2. In the Epistles.—There are two passages in Hebrews that bear upon the subject. In Hebrews 6:4-8 the writer describes the impossibility of a renewal unto repentance for Christians who have fallen away from Christ after having once ‘tasted of the heavenly gift’ and become ‘partakers of the Holy Ghost.’ In Hebrews 10:26-31 he declares that there is no more sacrifice for sins in the case of those who sin wilfully and persistently after they have received the knowledge of the truth. It is impossible to suppose that he means that a Christian cannot be forgiven if he falls into sin, however grievous, or that Jesus is unable to save men to the uttermost (cf. Hebrews 2:17, Hebrews 4:16, Hebrews 10:19 ff.). In the second passage certainly, and presumably in the first also, he is speaking of a deliberate repudiation of Christ on the part of those who have tasted His blessings. Once they were enlightened, but they too loved the darkness rather than the light, and so shut the light out of their hearts, and trampled under foot the Son of God, and did despite unto the Spirit of grace. Thus we have here again, though now in the case, not of Pharisees, but of members of the Christian Church, a manifestation of the same kind of sin as before.* [Note: The case of Esau (Hebrews 12:16-17), though often quoted in connexion with this sin, has no real bearing upon it. The repentance which he sought was a change of mind on his father’s part, not on his own. But Isaac had already bestowed the blessing, and the past could not be undone.] In 1 John 5:16 the writer distinguishes between ‘a sin unto death’ and ‘a sin that is not unto death’; and while urging Christians to pray for one another with respect to the latter, says that he does not bid them make request to God concerning the former. It seems evident that there is a reference here to our Lord’s language in Matthew 12:31 f. ||, but in itself the passage adds nothing to our knowledge of unpardonable sin.

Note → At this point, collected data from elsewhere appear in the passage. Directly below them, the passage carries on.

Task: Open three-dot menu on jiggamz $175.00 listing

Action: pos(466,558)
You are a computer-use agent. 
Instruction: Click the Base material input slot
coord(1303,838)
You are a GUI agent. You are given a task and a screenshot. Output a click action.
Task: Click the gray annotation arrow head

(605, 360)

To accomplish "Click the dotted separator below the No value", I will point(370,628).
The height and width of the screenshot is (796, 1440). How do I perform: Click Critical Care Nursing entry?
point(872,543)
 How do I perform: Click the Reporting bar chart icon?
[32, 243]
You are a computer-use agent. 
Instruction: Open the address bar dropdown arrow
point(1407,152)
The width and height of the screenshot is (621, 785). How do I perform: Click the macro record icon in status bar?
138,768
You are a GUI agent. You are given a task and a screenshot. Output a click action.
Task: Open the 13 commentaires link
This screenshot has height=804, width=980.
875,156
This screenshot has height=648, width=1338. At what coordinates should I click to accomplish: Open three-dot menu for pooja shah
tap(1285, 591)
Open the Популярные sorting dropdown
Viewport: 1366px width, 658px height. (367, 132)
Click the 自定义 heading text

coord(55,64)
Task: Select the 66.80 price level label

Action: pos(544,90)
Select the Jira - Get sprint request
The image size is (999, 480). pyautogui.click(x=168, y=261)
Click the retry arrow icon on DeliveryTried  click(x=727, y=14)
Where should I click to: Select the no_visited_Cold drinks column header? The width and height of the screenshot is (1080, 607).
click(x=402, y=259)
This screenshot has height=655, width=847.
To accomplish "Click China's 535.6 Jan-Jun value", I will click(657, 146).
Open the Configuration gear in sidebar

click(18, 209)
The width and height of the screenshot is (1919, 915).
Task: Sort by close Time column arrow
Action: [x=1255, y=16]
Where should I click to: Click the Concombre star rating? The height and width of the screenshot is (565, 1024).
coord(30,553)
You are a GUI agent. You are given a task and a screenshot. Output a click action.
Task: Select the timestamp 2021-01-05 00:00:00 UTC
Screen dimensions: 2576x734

3. In Christian experience.—The subject is of importance, not only exegetically and theologically, but because of its practical bearings, and that in two different directions. (1) Bunyan at a certain period of his religious history (see Grace Abounding, §§ 96–230) is a type of multitudes who have suffered agonies of spiritual torture through the fear that they have committed a sin for which there is no forgiveness. But if the view taken above is the right one, there is no specific act of blasphemy in word or deed, standing by itself, that we are entitled to think of as ‘the unpardonable sin.’ The phrase, in fact, is as erroneous as it is unscriptural, though the common use of it has helped to load thousands of sensitive souls with a burden of intolerable pain. There is no mysterious transgression which is sufficient of itself to put a man beyond the power of repentance, and so outside the pale of forgiveness. Blasphemy against the Holy Spirit may find expression and come to its culmination in some specific way; but essentially it is a settled attitude of mind and heart. It is a deliberate extinguishing of that inner light which God Himself has kindled within us, and which ought to respond to His clear shining from without. Such compunctions as Bunyan had are the very best proof that a man has not committed any unpardonable sin, for they are the experiences of one who, though he has not yet realized the all sufficiency of Christ’s grace, is possessed at least of that contrite spirit which trembles at God’s word, and so may rest upon the prophet’s assurance that unto him the Lord will look (Is 66:2). ‘Sell Him! sell Him! sell Him!’ was the urgent persuasion of the Tempter in Bunyan’s ear. But though at last in his distraction he felt the thought, ‘Let Him go if He will,’ pass through his mind, the true intention of his heart was always, ‘No, no! not for thousands, thousands, thousands!’ (op. cit. § 139).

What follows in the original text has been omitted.